Ma è solo una ennesima schermaglia fra i due, Bocchino e Cosentino, e la scelta del candidato Caldoro alla presidenza della Regione appoggiato anche da Fini, ma che alla fine ha dovuto ritirarsi per i presunti rapporti con i Casalesi. Sono stati proprio i deputati campani qualche settimana fa ad accusare Bocchino di fare la guerra a Cosentino malgrado sia stato preferito il candidato finiano. Mentre Berlusconi ascoltava cominciava a prendere forma una ambigua battaglia fra ex di Forza Italia ed ex di An. Ma a Napoli la platea è esplosa con un "traditore" rivolto proprio a Bocchino.

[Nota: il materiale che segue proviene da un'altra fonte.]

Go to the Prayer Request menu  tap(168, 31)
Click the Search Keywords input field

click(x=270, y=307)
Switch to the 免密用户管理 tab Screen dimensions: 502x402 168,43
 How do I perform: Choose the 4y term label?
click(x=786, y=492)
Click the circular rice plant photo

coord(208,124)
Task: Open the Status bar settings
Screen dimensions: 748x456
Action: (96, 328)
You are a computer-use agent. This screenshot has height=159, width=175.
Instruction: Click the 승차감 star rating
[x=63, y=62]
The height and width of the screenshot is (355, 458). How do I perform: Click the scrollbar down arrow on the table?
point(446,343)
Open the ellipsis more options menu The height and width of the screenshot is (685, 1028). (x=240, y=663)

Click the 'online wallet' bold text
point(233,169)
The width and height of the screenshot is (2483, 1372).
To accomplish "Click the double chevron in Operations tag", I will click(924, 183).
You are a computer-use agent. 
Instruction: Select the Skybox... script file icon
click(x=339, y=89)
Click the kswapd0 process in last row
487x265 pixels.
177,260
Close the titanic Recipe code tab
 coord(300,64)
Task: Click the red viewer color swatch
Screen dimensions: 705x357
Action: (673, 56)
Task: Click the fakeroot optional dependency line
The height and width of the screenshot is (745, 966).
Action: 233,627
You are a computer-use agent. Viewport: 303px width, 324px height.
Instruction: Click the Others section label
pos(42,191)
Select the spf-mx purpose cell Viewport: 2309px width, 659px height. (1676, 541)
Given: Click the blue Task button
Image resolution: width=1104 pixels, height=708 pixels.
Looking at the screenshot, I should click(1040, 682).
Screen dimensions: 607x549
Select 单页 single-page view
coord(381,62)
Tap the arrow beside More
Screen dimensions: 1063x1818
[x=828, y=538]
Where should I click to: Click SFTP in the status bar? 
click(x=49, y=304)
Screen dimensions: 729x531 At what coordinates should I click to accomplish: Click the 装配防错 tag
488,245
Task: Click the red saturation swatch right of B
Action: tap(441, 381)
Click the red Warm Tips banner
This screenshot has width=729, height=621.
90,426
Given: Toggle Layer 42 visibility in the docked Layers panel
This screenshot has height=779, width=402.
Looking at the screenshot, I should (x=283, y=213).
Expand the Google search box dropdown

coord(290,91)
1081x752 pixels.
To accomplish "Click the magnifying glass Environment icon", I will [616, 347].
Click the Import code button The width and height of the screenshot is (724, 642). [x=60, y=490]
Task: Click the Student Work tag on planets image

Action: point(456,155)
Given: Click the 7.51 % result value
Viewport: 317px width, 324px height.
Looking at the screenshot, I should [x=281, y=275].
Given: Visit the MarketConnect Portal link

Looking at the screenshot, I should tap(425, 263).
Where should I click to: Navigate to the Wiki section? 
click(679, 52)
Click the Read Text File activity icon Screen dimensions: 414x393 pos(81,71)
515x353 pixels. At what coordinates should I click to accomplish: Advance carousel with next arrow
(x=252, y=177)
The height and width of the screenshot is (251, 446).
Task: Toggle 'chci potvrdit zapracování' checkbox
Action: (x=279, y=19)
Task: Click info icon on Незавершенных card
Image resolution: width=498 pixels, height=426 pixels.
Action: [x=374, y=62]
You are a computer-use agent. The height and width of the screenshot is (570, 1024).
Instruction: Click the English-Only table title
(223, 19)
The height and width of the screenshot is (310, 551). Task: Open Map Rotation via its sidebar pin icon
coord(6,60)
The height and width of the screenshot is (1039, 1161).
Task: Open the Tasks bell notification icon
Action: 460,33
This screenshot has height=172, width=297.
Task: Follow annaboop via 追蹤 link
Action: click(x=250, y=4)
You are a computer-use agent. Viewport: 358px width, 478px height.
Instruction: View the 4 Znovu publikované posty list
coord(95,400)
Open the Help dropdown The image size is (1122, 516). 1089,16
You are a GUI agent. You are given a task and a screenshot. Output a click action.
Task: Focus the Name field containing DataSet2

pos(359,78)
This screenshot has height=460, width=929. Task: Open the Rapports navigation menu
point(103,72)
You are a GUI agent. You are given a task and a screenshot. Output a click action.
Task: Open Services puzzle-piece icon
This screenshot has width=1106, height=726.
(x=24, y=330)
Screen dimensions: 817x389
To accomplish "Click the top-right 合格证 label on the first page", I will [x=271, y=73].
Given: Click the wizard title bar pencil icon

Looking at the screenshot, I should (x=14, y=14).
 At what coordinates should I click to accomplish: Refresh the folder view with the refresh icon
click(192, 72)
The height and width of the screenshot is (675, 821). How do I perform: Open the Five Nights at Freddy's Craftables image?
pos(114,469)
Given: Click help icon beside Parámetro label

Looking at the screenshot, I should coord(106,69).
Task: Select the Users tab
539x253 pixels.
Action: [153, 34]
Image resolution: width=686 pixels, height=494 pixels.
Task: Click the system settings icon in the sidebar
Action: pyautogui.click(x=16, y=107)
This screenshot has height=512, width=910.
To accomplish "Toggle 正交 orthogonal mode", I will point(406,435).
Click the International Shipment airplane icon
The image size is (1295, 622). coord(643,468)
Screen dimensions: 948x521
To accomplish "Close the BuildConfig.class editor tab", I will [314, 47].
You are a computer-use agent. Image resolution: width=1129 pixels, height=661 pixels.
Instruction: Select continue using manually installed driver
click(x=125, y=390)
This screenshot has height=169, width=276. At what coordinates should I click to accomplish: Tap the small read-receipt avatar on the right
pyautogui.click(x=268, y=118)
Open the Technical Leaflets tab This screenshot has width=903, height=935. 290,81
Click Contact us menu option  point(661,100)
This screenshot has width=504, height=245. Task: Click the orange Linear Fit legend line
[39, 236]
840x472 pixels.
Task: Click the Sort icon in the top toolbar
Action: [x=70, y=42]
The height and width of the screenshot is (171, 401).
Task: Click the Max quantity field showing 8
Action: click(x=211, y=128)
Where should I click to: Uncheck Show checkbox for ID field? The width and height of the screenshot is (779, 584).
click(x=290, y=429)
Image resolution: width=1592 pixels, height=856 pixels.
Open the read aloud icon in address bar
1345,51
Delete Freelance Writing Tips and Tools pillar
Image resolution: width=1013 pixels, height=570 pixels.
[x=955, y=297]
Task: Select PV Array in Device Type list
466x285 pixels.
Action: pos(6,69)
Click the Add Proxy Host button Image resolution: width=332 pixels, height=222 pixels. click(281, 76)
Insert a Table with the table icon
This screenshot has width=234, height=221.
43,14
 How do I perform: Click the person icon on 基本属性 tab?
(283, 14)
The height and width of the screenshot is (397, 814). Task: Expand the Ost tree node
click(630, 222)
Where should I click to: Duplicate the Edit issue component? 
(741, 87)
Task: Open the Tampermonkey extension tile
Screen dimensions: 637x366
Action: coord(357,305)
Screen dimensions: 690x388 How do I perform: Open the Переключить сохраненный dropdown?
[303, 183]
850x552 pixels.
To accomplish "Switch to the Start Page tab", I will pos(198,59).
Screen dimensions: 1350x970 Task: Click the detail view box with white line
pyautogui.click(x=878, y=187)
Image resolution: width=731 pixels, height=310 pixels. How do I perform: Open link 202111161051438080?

Poi la protesta si è spostata dietro il palco dove presidenti delle provincie campane e parlamentari si scagliano contro il finiano di ferro che non ha visto le oltre 5mila persone intervenute alla manifestazione. Alla protesta, per altri motivi, si aggiunge anche Alessandra Mussolini che aveva tutte le intenzioni di avvicinare il Cavaliere per parlargli mentre discuteva con Mara Carfagna, ma la deputata viene invitata a raggiungere anche lei il retropalco. Così redarguita ha preferito andarsene sotto gli occhi di tutti. Ma allora di fronte a scene così evidenti Berlusconi vuol proprio far sapere che esistono le tensioni nel Pdl.